Through this trip, I also found out how important working and discipline is.  I hated myself the first half of June because of yet another one of my discoveries, but throughout my month I also learned not to hate myself for my mistakes and take the initiative to find a way to fix them.  The thing is, I took too many things for granted.  I took my education for granted, I took the blessings I’ve been given for granted, and I took my relationships for granted.

I had a terrible idea over what hard work signified.  My mother is an incredibly hard-working person, and I, of course, took this for granted as well.  I remember one time, after I got bored with mindlessly wasting hours on the internet looking at pointless garbage, I went downstairs and found her sitting,quietly and alone, at the kitchen table.  It pained me to see her sitting by herself, and I naively asked her if she was happy, working so much to simply sat at home on an afternoon, staring.

She told me she was so happy.

I didn’t understand.  She never went out with friends (which wasn’t a point I brought up—like her, I don’t jump at the opportunity to go out with friends), she didn’t attempt to occupy her time with television, and she didn’t even like baking, for God’s sake.  I did not want to do that when I grew up, so how could she be “happy”?



I’ll elaborate soon enough.  I feel like it’s too much of some sort of nebula explosion inside of my brain to condense into tiny paragraphs under pictures of the sky, so I’ll find the appropriate words.

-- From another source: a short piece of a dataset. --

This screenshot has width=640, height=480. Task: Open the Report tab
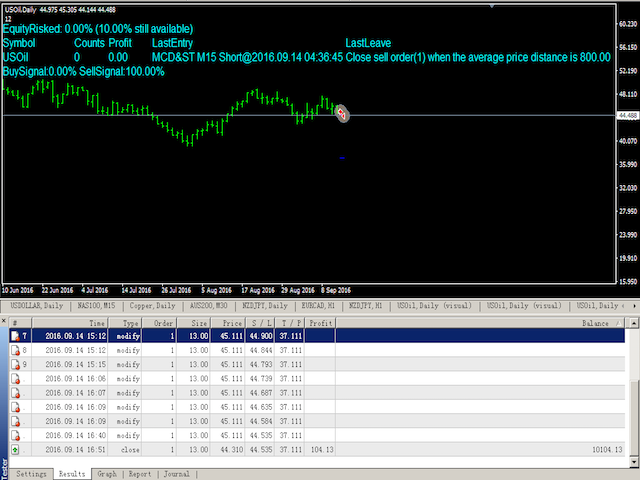(139, 473)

Phew.  It was nice to type up a blog post again.

06 June, 2012

Penelope

One of my favorite feelings is going to Target or Albertson’s and finding an old movie that I used to rent relentlessly from the corner Blockbuster I used to live by, but had now forgotten about, on sale for six or five dollars.  See, a few days ago I thought I was walking into Albertson’s for raspberry extract.  I actually came out with raspberry extract, a tin of Altoids, and Penelope, for five dollars!  When I saw it, I couldn’t believe it!  I hadn’t seen that movie in years, yet I still listed it as my favorite everywhere it required me to fill my favorite movies for.  I bought it because I had to.

I first saw the movie when my dad took my sister, Sabrina, and I for a “daddy date”, where we went to dinner, and then saw Penelope at the theatre.  I am totally making a “:3: face as I type this, but I remember coming home from that “date” and getting a nervous panic attack because I was feeling feelings I had never felt before, and then, after I anxiously told my mom, I realized I was just developing a severe crush on James McAvoy.  And so my love for him began.

Penelope is about a girl (Christina Ricci) who was born with a curse—she has a snout.  For some reason that I am happy to report was beyond me even the first time I saw this movie and thought was the ultimate, perfect movie: everyone finds this incredibly horrid (mostly her mother), so the parents fake her death and hide her away, only revealing her to rich “blue bloods” who can marry her to break the curse.  A reporter and a rich mama’s boy have already seen Penelope, but nobody believes them, so they hire Max Campion (James McAvoy) to secretly take a picture of her if and when she reveals herself to him.

While not Oscar material, this is one of the only films that gives me legitimate “fuzzies” and warm feelings.  There are a bunch of close-ups of James McAvoy’s face, pretty clothes, Christina Ricci’s perfect face—ahem—and Reese Witherspoon.  I’ve picked out your favorite film and you haven’t even seen it yet.  (Unless you have, then please, let’s fangirl about it together?!)